----- Texto extraído -----
Es el camino que recorre un visitante desde que te descubre hasta que se convierte en cliente, repartido en tres etapas: atraer (blog y guías), convencer (servicios, portafolio, testimonios) y convertir (precios, contacto, WhatsApp). El embudo existe cuando esas páginas están conectadas en el orden en que decide tu cliente.
¿Cuáles son las etapas del embudo de conversión?
Atraer, convencer y convertir. En cada una el visitante busca algo distinto: primero resolver una duda, después saber si tú puedes resolver su problema y si eres confiable, y al final dar el paso de cotizar, agendar o comprar. Cada etapa la cumple un tipo de página distinto.
¿Cómo sé dónde se rompe el embudo de mi web?
-----
*Tarea asignada 1*. Transcribe el fragmento del texto sobre el embudo de conversión comenzando en "Es el camino" y terminando en "embudo de mi web?".
*Tarea asignada 2*. Indica si cada afirmación coincide con el texto sobre el embudo de conversión y responde sí o no, citando literalmente las palabras que lo deciden: (a) el embudo se reparte en tres etapas llamadas atraer, convencer y convertir; (b) todas las etapas las cumple el mismo tipo de página; (c) las páginas de precios y de contacto forman parte de la etapa de atraer.
*Tarea asignada 3*. Prosigue el texto sobre el embudo de conversión a partir de su última oración.
El listado es un material aparte, independiente del texto sobre el embudo de conversión.
----- Información proporcionada -----
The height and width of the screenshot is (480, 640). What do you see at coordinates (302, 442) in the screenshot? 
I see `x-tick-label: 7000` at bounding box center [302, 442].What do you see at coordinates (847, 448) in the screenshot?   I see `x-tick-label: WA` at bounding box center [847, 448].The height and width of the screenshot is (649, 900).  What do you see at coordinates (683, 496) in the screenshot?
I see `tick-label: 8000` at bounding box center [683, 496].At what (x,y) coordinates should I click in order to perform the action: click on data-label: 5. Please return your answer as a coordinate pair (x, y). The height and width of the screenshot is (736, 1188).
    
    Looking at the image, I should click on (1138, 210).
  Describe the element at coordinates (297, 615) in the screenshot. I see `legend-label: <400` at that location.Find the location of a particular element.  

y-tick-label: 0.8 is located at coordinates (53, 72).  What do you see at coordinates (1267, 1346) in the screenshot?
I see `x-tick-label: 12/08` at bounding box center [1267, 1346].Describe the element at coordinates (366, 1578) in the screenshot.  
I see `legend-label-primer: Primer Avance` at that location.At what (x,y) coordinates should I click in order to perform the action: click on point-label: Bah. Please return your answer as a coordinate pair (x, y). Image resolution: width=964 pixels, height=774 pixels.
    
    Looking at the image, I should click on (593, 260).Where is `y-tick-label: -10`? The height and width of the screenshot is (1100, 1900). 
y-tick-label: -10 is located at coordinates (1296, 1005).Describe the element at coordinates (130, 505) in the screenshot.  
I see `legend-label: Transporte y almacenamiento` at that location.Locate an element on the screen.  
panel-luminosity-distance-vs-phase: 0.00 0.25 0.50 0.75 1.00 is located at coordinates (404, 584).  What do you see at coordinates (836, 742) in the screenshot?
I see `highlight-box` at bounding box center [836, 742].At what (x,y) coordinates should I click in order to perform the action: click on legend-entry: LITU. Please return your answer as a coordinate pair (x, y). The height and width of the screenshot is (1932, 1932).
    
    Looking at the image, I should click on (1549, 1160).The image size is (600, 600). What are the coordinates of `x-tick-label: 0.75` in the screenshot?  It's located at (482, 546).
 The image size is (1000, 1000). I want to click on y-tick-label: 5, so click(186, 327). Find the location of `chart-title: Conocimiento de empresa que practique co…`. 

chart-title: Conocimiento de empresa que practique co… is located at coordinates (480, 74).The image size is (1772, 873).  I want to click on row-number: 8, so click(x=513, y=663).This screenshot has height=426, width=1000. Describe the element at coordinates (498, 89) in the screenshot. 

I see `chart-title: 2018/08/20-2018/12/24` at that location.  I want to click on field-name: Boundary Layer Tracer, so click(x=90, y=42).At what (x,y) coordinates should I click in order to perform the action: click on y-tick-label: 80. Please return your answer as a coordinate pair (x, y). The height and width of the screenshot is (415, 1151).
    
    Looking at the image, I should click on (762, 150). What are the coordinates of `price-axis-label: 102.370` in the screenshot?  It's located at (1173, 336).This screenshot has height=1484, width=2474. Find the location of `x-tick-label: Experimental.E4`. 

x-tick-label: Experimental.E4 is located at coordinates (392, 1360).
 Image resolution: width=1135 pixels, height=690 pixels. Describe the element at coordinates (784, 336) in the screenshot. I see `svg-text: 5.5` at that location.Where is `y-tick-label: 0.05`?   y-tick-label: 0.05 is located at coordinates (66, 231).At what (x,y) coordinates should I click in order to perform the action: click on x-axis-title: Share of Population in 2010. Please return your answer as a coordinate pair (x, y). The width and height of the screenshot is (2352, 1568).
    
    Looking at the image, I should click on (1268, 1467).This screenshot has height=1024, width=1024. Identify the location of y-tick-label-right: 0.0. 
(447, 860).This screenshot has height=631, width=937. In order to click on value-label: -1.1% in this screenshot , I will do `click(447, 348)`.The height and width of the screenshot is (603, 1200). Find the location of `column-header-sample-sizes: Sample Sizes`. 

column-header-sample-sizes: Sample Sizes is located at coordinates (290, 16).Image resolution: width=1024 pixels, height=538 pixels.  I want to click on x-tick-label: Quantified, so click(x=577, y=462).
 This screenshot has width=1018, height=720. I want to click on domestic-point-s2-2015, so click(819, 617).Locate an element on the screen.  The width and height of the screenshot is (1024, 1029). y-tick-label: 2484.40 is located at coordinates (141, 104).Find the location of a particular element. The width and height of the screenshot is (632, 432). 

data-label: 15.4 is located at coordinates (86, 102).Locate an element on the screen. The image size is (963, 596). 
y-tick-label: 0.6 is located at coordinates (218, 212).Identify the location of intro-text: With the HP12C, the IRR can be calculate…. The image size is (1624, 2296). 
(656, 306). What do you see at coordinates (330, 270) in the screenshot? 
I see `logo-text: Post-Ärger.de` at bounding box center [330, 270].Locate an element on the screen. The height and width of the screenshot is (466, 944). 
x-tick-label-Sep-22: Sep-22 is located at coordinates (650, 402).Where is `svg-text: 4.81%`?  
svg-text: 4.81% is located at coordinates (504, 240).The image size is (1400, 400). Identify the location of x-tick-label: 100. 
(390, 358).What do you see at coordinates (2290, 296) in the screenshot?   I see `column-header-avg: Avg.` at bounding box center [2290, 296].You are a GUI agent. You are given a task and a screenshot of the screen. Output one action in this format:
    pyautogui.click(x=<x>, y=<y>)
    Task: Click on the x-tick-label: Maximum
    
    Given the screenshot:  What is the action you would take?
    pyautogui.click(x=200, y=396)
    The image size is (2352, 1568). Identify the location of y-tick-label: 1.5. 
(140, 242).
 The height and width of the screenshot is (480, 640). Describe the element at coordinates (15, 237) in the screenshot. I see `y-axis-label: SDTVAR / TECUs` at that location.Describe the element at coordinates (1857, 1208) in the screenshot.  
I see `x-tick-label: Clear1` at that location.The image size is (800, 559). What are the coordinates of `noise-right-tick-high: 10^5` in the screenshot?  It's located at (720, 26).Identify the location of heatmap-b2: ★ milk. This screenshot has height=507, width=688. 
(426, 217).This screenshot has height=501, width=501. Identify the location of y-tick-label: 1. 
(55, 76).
-----
*Respuesta escrita 1*.
Es el camino que recorre un visitante desde que te descubre hasta que se convierte en cliente, repartido en tres etapas: atraer (blog y guías), convencer (servicios, portafolio, testimonios) y convertir (precios, contacto, WhatsApp). El embudo existe cuando esas páginas están conectadas en el orden en que decide tu cliente.
¿Cuáles son las etapas del embudo de conversión?
Atraer, convencer y convertir. En cada una el visitante busca algo distinto: primero resolver una duda, después saber si tú puedes resolver su problema y si eres confiable, y al final dar el paso de cotizar, agendar o comprar. Cada etapa la cumple un tipo de página distinto.
¿Cómo sé dónde se rompe el embudo de mi web?

*Respuesta escrita 2*.
(a) Sí: "repartido en tres etapas: atraer (blog y guías), convencer (servicios, portafolio, testimonios) y convertir (precios, contacto, WhatsApp)".
(b) No: "Cada etapa la cumple un tipo de página distinto."
(c) No: "convertir (precios, contacto, WhatsApp)".

*Respuesta escrita 3*.
Con Google Analytics gratuito: anota las visitas de un mismo mes en tu artículo más leído, en la página de servicio relacionada y en contacto o precios. Una caída brutal entre dos pasos (de miles a decenas, de cientos a unidades) te dice dónde mirar primero.
¿Cuál es la diferencia entre embudo de conversión y tasa de conversión?
La tasa de conversión es el porcentaje final de punta a punta; el embudo es el recorrido que produce ese porcentaje. La tasa te dice que tienes un problema, el embudo te dice en qué etapa está. Son las dos caras del mismo análisis.